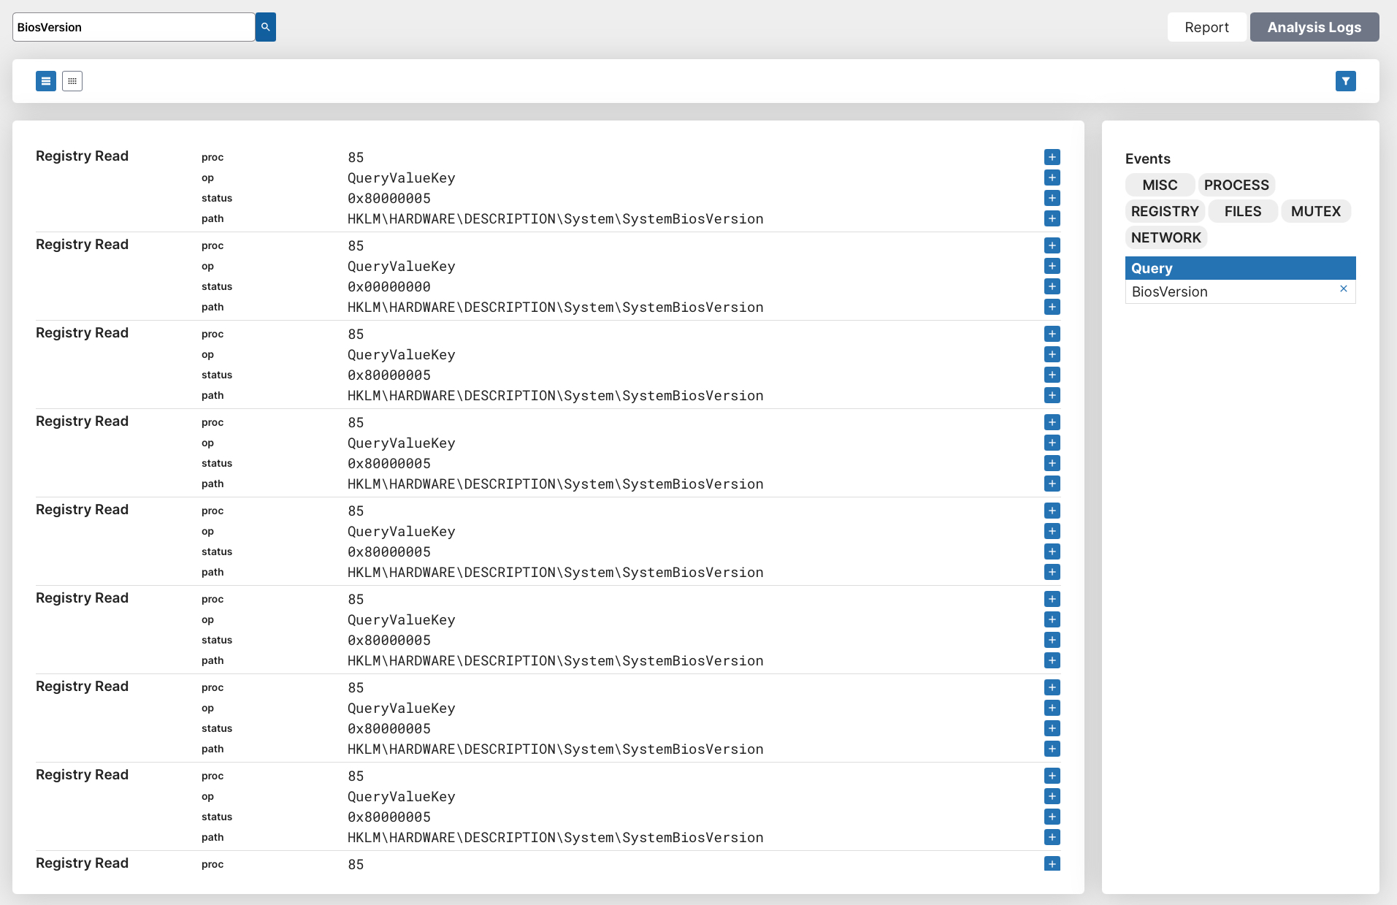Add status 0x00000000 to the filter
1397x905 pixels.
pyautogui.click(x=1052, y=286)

════════

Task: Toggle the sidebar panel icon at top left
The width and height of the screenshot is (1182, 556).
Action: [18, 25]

════════

Please express the part of the records that opens with the line containing "Add status 0x00000000 to the filter" and closes with the line containing "pyautogui.click(x=1052, y=286)", both included, as a Markdown table with the columns "No." and "Record line", one row per line and blank lines left out. Leave the pictures out of the table.

Worked answer
| No. | Record line |
|---|---|
| 1 | Add status 0x00000000 to the filter |
| 2 | 1397x905 pixels. |
| 3 | pyautogui.click(x=1052, y=286) |